Proposed section 367 regulations.

On August 23, 1991, the Internal Revenue Service issued proposed regulations under section 367 of the Internal Revenue Code, relating to the transfers of stock or securities by U.S. persons to foreign corporations, and foreign liquidations and reorganizations. The regulations were published in the Federal Register on August 26, 1991 (56 Fed. Reg. 41993), and in the September 23, 1991, issue of the Internal Revenue Bulletin (1991-38 I.R.B. 6). The IRS held a public hearing on the regulations on November 22, 1991.

The proposed regulations would replace the current temporary regulations issued at various times from 1977 through 1990, some of which were reissued as final and temporary regulations. The proposed regulations would also incorporate changes announced in notices issued by the IRS during the last few years, particularly Notice 87-85, 1987-2 C.B. 395. For simplicity's sake, the temporary regulations are referred to collectively as the "temporary regulations"; the proposed regulations are referred to as the "proposed regulations." Specific provisions are cited as "Temp. Reg.[SECTION]" and "Prop. Reg. [section]." References to page numbers are to the proposed regulations (and preamble) as published in the Internal Revenue Bulletin.

BACKGROUND

Tax Executive Institute is the principal association of corporate tax executives in North America. Our 4,800 members represent more than 2,000 of the leading corporations in the United States and Canada. TEI represents a cross-section of the business community, and is dedicated to the development and effective implementation of sound tax policy, to promoting the uniform and equitable enforcement of the tax laws, and to reducing the cost and burden of administration and compliance to the benefit of taxpayers and government alike. As a professional association, TEI is firmly committed to maintaining a tax system that works -- one that is administrable and with which taxpayers can comply.

Members of TEI are responsible for managing the tax affairs of their companies and must contend daily with the provisions of the tax law relating to the operation of business enterprises. We believe that the diversity and professional training of our members enable us to bring an important, balanced, and practical perspective to the issues raised by the proposed regulations under section 367 relating to the transfers of stock or securities by U.S. persons to foreign corporations and foreign liquidations and reorganizations.

INTRODUCTION

Section 367 was enacted to prevent taxpayers from utilizing the nonrecognition provisions of the Internal Revenue Code to effect a tax-free transfer of appreciated property beyond the reach of the U.S. taxing authority and to preserve the taxation of the accumulated profits of controlled foreign corporations.
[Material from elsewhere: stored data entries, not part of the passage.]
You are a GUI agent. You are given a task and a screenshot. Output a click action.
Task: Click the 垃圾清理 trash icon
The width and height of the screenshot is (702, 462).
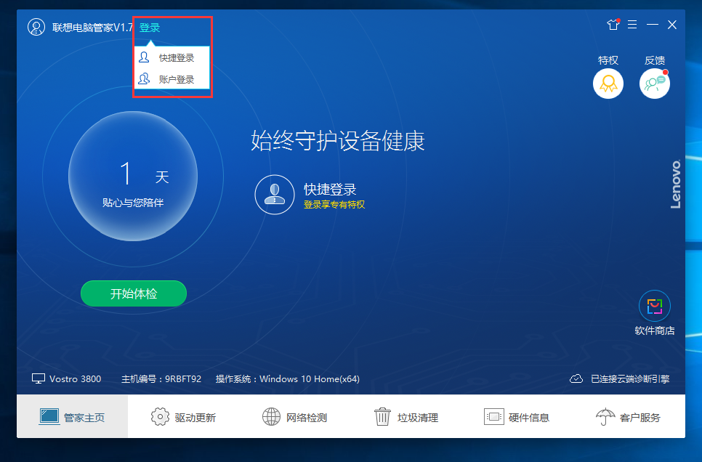click(x=382, y=416)
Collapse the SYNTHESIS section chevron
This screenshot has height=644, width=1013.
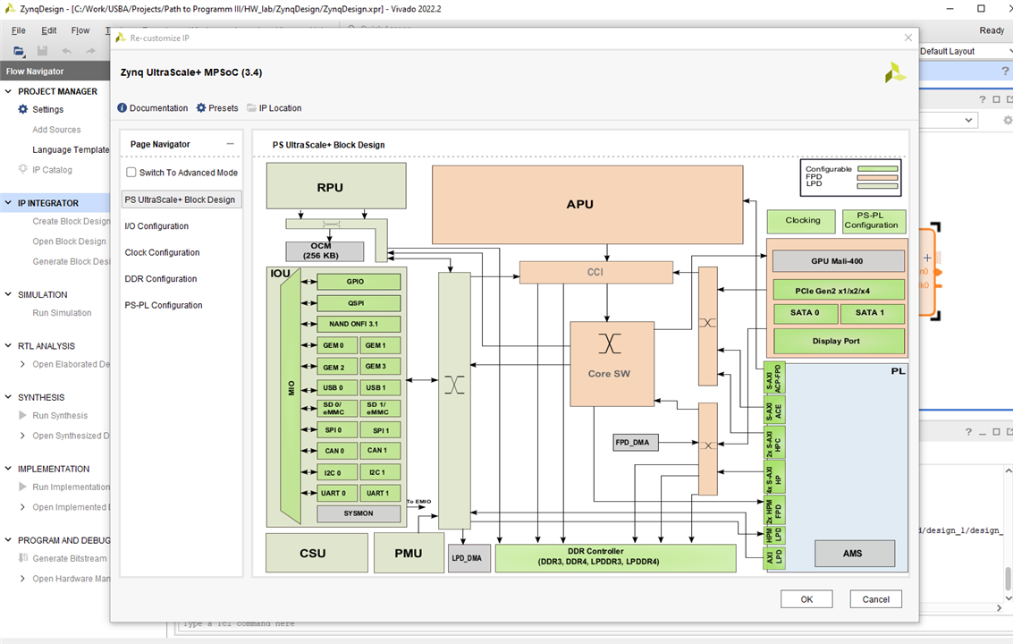8,397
H.R. Rep. No. 94-658, 94th Cong., 1st Sess. 242 (1975). Mechanically, the statute accomplishes these results by establishing separate rules for two types of transactions: (i) transfers of property from the United States (so-called outbound transfers); and (ii) other transfers, including transfers into the United States ("inbound transfers") and exclusively foreign transfers.

Section 367(a) reaches "outbound" transactions: If a U.S. person transfers property to a foreign corporation in an exchange described in section 332, 351, 356, or 361 of the Code, the transferee foreign corporation will not be considered a corporation "for purposes of determining the extent to which gain shall be recognized on such transfer." The denial of corporate status to the transferee effectively precludes the taxpayer from using the nonrecognition previsions of the Code and renders the transfer taxable. An exception is provided under section 367(a)(3) for outbound transfers of property to be used by the transferee in the "active conduct" of its trade or business outside the United States. In addition, section 367(a)(6) gives the Secretary of the Treasury broad authority to provide additional exceptions to recognition treatment.

Section 367(b) reaches "inbound" and foreign-to-foreign transactions: In the case of any exchange not described in section 367(a), the foreign corporation will be treated as a corporation "except to the extent provided in regulations prescribed by the Secretary which are necessary or appropriate to prevent the avoidance of Federal income taxes."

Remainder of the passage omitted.